La transferencia a los municipios de la cuota del ICMS que depende del arbitrio del poder público del estado constituye un importante instrumento de gestión ambiental en Brasil.2 El principio que orienta

parte de la distribución de esos recursos entre los municipios conjuga la competencia fiscal en cuanto a los gastos con la competencia por recursos de la cuota del ICMS asignada a los municipios sujeta al poder discrecional de los estados. Además de no sacrificar la descentralización, este mecanismo condiciona parte de la transferencia constitucional de los estados a los municipios al desempeño municipal en términos de oferta de bienes públicos. En el caso del medio ambiente, se destacan como bienes públicos, entre otros, las áreas especialmente protegidas y las fuentes de abastecimiento de agua.

El principio del “protector-receptor” también orienta el uso de la cuota del ICMS destinada a los municipios como instrumento de política ambiental, porque se premia con más recursos a quien protege y conserva el medio ambiente e invierte en él, y contrasta con el principio del “contaminador-pagador”, que penaliza a quien causa daños ambientales.3

2 La cuota del ICMS destinada a los municipios se utiliza también como instrumento para

inducir gastos municipales en otras áreas del desarrollo local, según las prioridades de los gobiernos de cada estado (educación, salud, desarrollo agropecuario, otros).
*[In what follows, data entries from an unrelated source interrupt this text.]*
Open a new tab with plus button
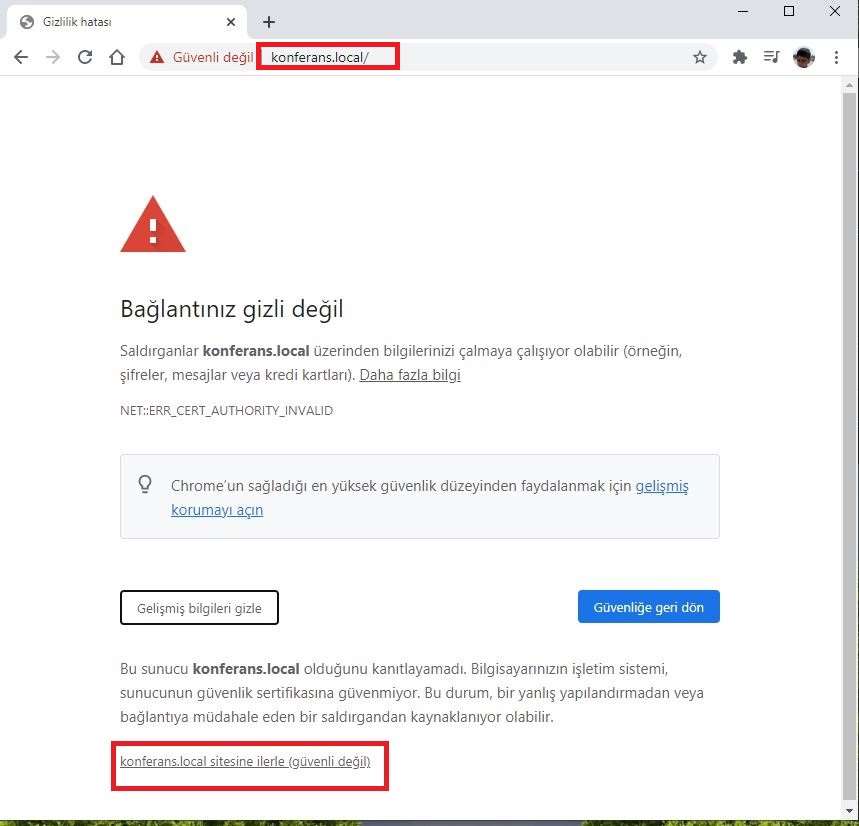 269,22
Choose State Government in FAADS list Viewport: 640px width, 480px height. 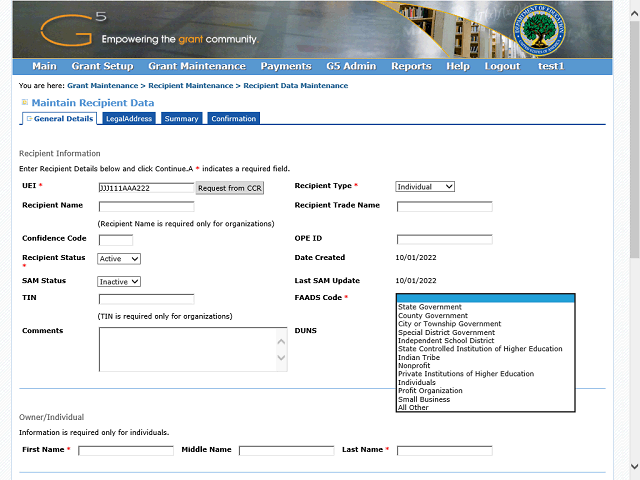429,307
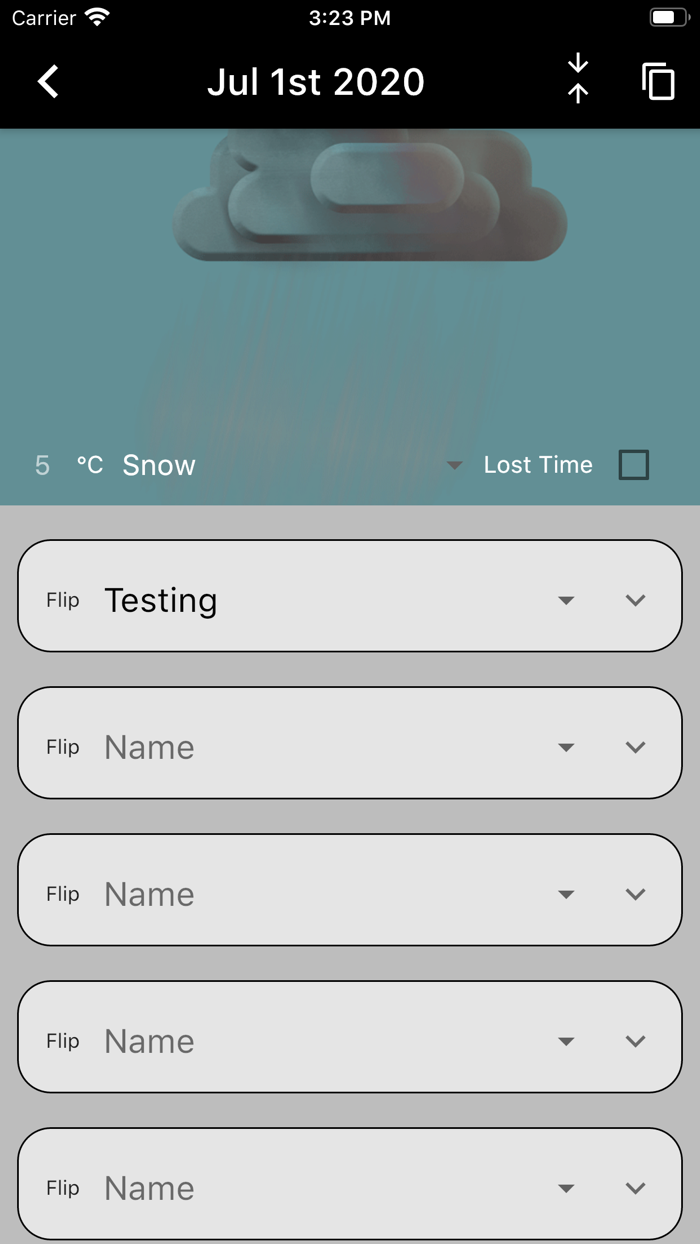Edit the temperature field showing 5
700x1244 pixels.
[42, 466]
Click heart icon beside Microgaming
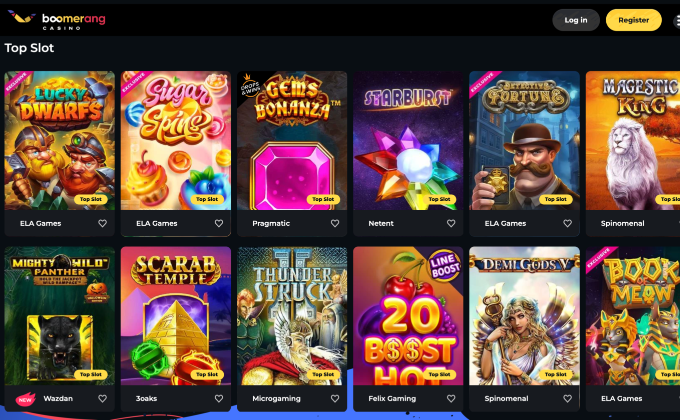 [335, 398]
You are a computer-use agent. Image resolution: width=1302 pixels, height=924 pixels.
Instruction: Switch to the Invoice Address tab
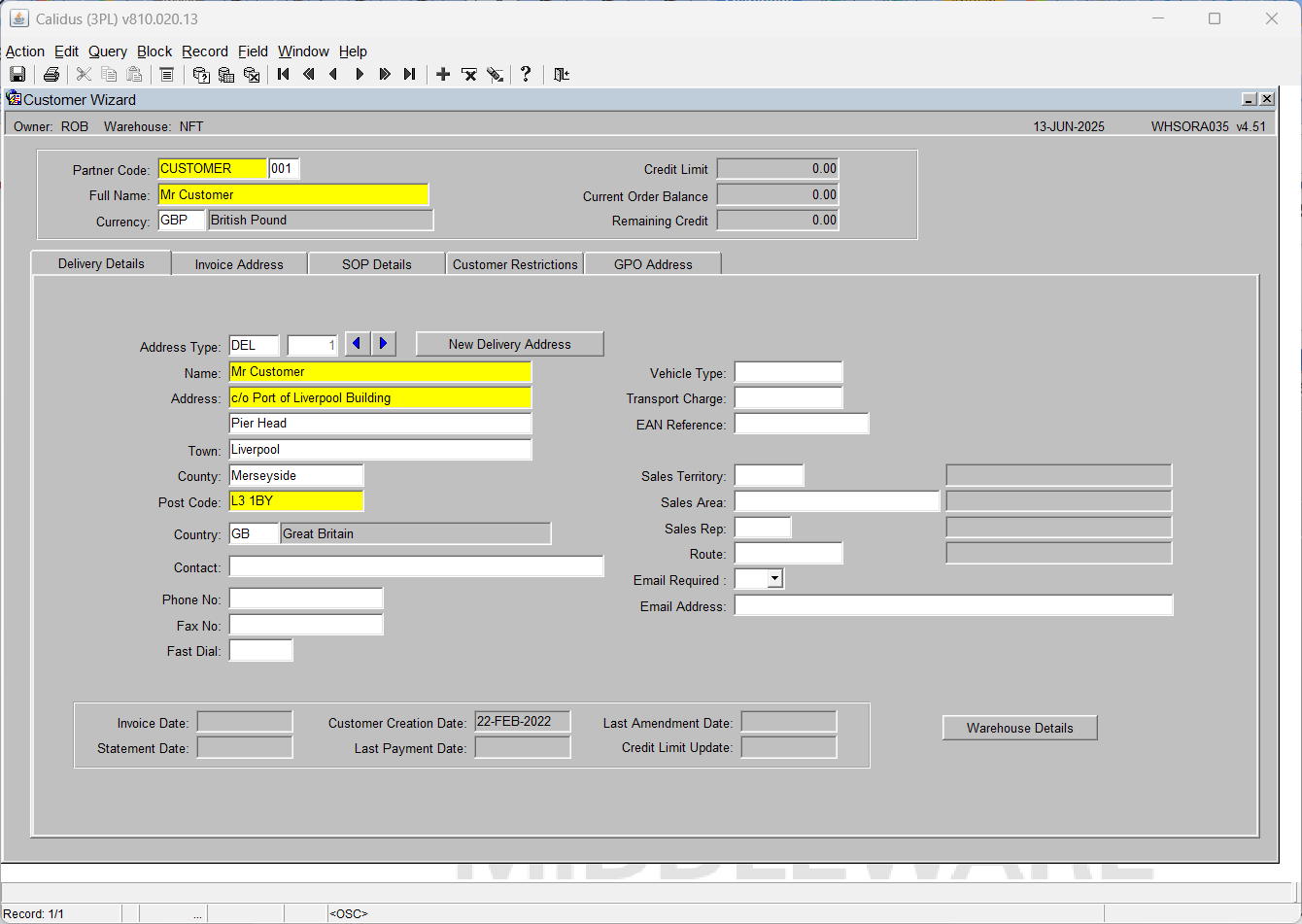tap(239, 264)
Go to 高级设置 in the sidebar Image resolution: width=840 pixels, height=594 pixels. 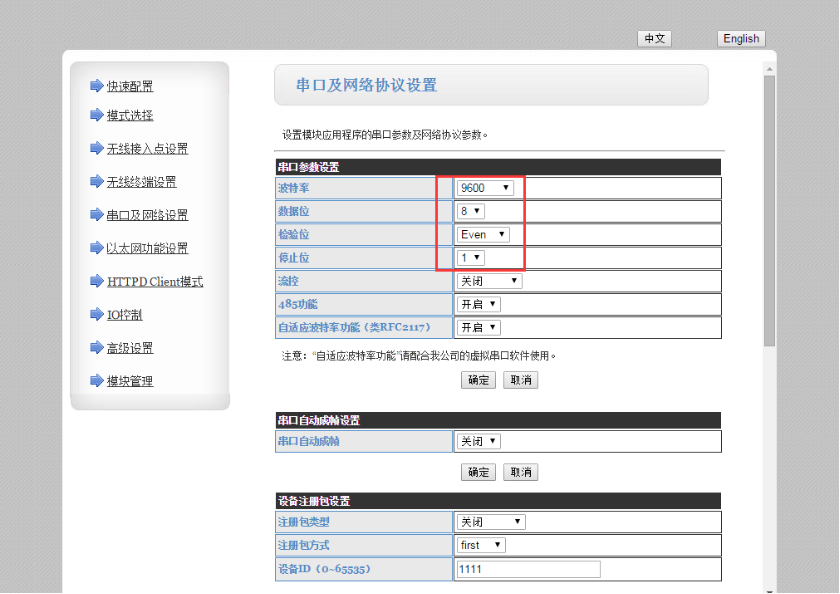(130, 348)
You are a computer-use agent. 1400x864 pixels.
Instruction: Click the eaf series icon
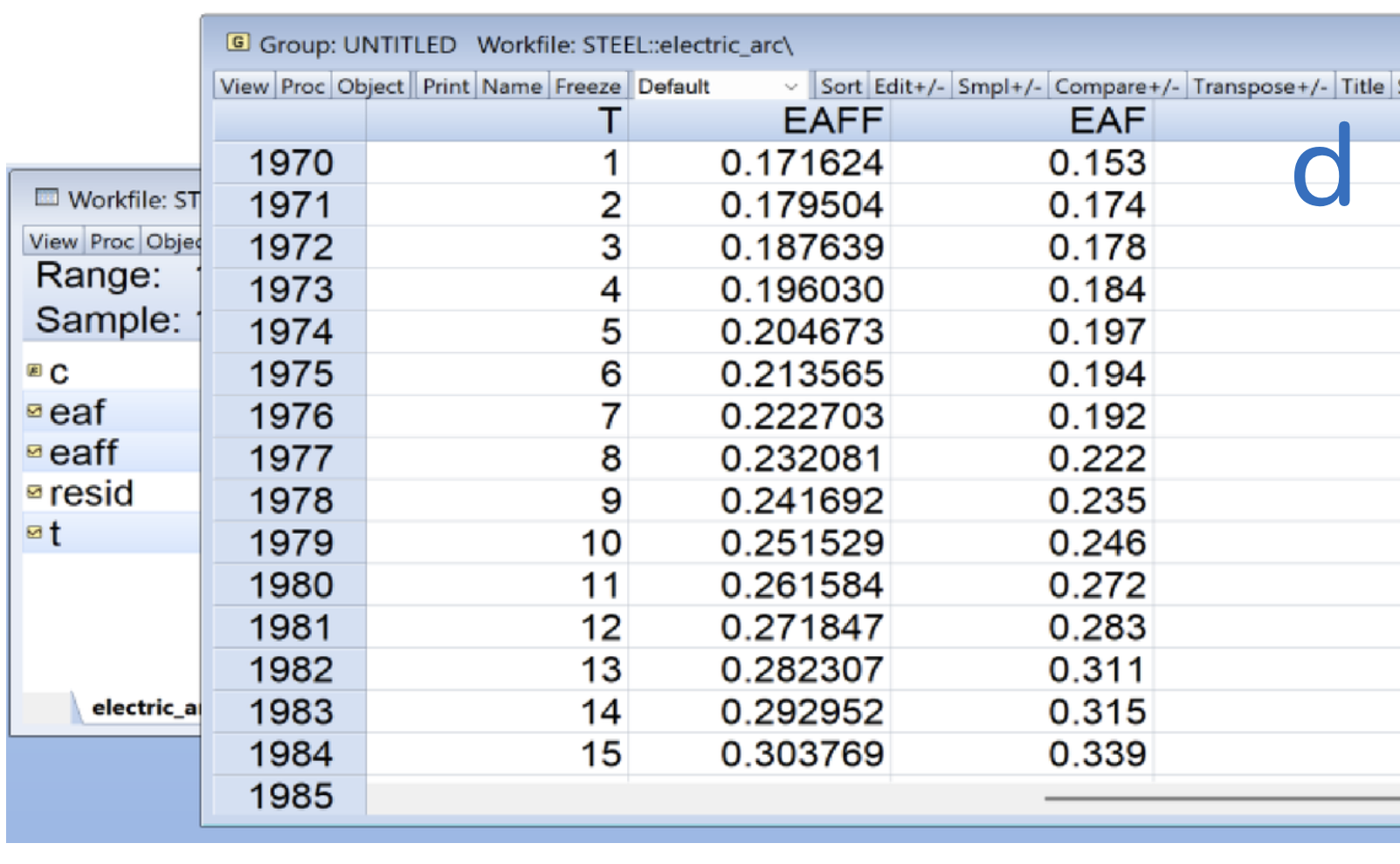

Esta dimensión ampliada será objeto de ulterior análisis.

3 En la clasificación de instrumentos de política aplicables a la gestión ambiental utilizada en

trabajos de la División de Desarrollo Sostenible y Asentamientos Humanos de la CEPAL figuran tres grandes categorías y sus correspondientes subcategorías: Control directo (Regulaciones y sanciones); Orientación de mercado (Contribuciones, impuestos, tarifas e incentivos a financiamientos; Creación de mercados; Intervenciones a nivel de la demanda final), y Litigio (Responsabilidad por daños). Aunque el uso del ICMS como instrumento de política ambiental pueda ser clasificado en la subcategoría Contribuciones, impuestos, tarifas e incentivos a financiamientos, no presenta características que correspondan a esa clasificación. Podría crearse una nueva categoría, cuya denominación sería Transferencias condicionales e incentivos a la competencia fiscal. Véanse Acquatella (2001, pp. 16-17); Motta (2001) y Coutinho, Noya y Nóbrega (2002).

La aplicación de ambos principios, el de competencia por gastos y recursos (fondos) y el del protector-receptor, aumenta la calidad del gasto público ambiental (o en otras dimensiones de la política pública), mejora la distribución de recursos e incrementa el bienestar de las comunidades locales en la medida en que estimula la generación de externalidades positivas.

Los objetivos de la transferencia de la cuota del ICMS destinada a los municipios como instrumento de gestión ambiental son los siguientes:

• estimular a los municipios para que realicen actividades que conserven el medio ambiente y promuevan el desarrollo sostenible; y

• crear un mecanismo compensatorio para resarcir a los municipios cuya base tributaria haya resultado reducida por no poder destinar áreas de conservación a actividades productivas.